Discussion in 'Military Vehicle Restoration' started by jagdpanther44, Mar 21, 2013.
Wonderful job, the cleaning must have been hard, but it's really worth it.
The cleaning of the carburettors was quite easy as the caustic solution and acid bath did all the work. The caustic takes all the oxidisation off the alloy parts but leaves them a little dull, so a quick dip in the acid removes the dull sheen and also cleans the brass parts at the same time.
I still have to use a bit of elbow grease to clean some parts, so I don't always get off so lightly!
You all make it sound so easy John. If only you could drop the parts into liquid and then have a beer while it's cleaning alone.
And if only I had a magic wand to wave and the bike was then finished....
but then you'd have to be home before midnight and you would loose a paraboot
Here's a long overdue update on the project...
Its been a busy and sometimes frustrating time for us recently with the restoration and time is fast running out so we need to get our skates on if we want the bike to be ready in time for June's D-Day celebrations in Normandy.
For various reasons the reassembly process of late has been a case of 'one step forward and two steps back' as problems have been arising more than we would like them to. Problems have included paint (from different batches) not matching, new parts not fitting properly and the discovery of more leaking seals on gearbox and engine covers.
Things are now looking more favourable and we can now see light at the end of the tunnel.
The struts for the mudguards, the front ones in particular, took ages to get right. We had to cut and extend them to get them to the correct size.
We also had to fabricate the small upper front mudguard support. This one was a challenge to make as it had to follow the shape of the inside of the mudguard.

INFORMATION SUPPLIED
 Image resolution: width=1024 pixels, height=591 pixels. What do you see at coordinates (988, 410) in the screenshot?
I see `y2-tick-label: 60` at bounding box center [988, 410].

WORK REQUEST
In the restoration forum thread, what event does the team want the bike ready for?

EXPECTED ANSWER
June's D-Day celebrations in Normandy.